§ TASK DESCRIPTION
Update the rows from the line with "This screenshot has height=752, width=624." to the line with "click(1263, 765)" by changing "x-axis date label" to "x-axis tick label", keeping everything else the same.

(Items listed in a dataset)
========================================================================

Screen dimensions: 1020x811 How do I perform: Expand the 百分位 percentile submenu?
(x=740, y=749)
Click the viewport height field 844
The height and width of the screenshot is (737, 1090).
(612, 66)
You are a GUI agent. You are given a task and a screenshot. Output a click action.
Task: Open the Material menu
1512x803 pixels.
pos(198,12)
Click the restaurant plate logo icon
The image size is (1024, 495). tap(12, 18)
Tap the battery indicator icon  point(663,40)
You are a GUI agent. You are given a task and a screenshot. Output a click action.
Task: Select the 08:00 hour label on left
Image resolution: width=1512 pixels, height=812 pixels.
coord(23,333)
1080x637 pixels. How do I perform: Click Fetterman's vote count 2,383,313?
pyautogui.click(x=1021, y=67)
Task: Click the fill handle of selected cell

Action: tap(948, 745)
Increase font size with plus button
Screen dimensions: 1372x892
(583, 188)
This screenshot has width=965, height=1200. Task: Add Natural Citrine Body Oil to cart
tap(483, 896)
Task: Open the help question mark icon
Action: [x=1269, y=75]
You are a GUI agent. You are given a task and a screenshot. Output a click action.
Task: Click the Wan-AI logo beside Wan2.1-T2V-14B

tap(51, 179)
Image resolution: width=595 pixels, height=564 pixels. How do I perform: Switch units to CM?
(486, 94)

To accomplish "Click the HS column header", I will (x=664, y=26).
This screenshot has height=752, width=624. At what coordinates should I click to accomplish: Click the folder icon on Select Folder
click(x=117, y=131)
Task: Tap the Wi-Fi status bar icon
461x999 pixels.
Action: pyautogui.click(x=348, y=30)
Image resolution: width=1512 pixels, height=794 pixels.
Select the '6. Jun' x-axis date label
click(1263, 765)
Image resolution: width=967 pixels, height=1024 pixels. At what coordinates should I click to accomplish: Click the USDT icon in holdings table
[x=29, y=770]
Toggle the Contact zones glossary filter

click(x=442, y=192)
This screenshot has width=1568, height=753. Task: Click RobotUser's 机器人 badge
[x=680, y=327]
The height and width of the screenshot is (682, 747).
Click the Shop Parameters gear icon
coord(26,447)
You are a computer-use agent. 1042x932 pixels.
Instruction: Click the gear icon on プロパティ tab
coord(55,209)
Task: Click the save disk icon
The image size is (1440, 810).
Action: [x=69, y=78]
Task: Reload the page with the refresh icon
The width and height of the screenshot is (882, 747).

========================================================================

§ RESPONSE FOR THIS EXERCISE
This screenshot has height=752, width=624. At what coordinates should I click to accomplish: Click the folder icon on Select Folder
click(x=117, y=131)
Task: Tap the Wi-Fi status bar icon
461x999 pixels.
Action: pyautogui.click(x=348, y=30)
Image resolution: width=1512 pixels, height=794 pixels.
Select the '6. Jun' x-axis tick label
click(1263, 765)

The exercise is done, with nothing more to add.